Here is the full entry of the speed camera contract listed last November 7 in the Board of Estimates agenda.

This is the full entry that was publicly disclosed in the Board of Estimates agenda regarding the speed camera contract last November.

Price is “Fair and Reasonable”

The city isn’t saying how much the 3½-month gap has cost the city, but in the last fiscal year the speed cameras alone brought in $19 million.

City Comptroller Joan Pratt pressed the city administration to find out why the contract has not been rebid, so that the city could determine the best price on the cameras that needed replacement.

Chief purchasing agent Timothy M. Krus responded that “we are convinced it [Brekford’s price] is fair and reasonable.”

Krus said the original contract called on bidders to price out the cost of their cameras, and Brekford’s price was approximately half that of other bidders. (He said he did not have the specific prices readily at hand.)

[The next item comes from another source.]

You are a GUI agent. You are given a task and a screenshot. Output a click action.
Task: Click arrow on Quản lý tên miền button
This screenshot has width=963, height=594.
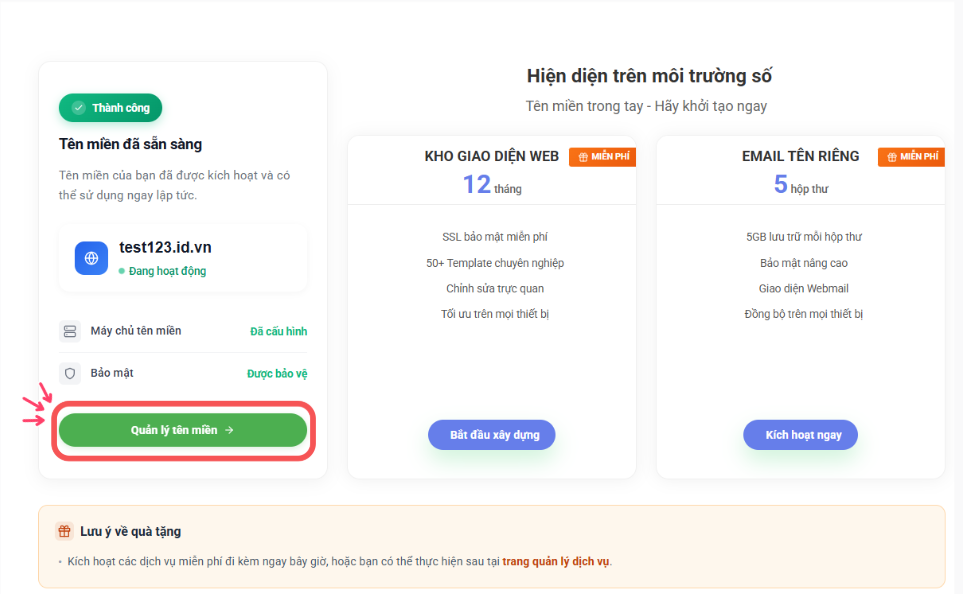click(x=229, y=430)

When asked if the city planned to pursue any legal action against Xerox, Krus said, “We are still speaking with the original vendor,” but indicated that the city was not aggressively seeking any financial redress.

How Panel Voted

Arnold Jolivet, managing director of the Maryland Minority Contractors Association, described the city’s award of $2.2 million to Brekford as a “major herculean change” to the contract and said the panel was violating the City Charter that calls for contracts over $50,000 to be competitively awarded.

Mayor Rawlings-Blake and City Council President Bernard C. “Jack” Young rejected Jolivet’s arguments and voted to ratify the $2.2 million award. They were joined by City Solicitor George Nilson and Public Works Director Alfred Foxx.

Young said he was approving the amended contract because it allowed Calmi Electrical, Inc., a minority contractor, to participate in the program.

Pratt voiced the only “no” vote, saying that “the information I received yesterday is in conflict with the information I heard today.”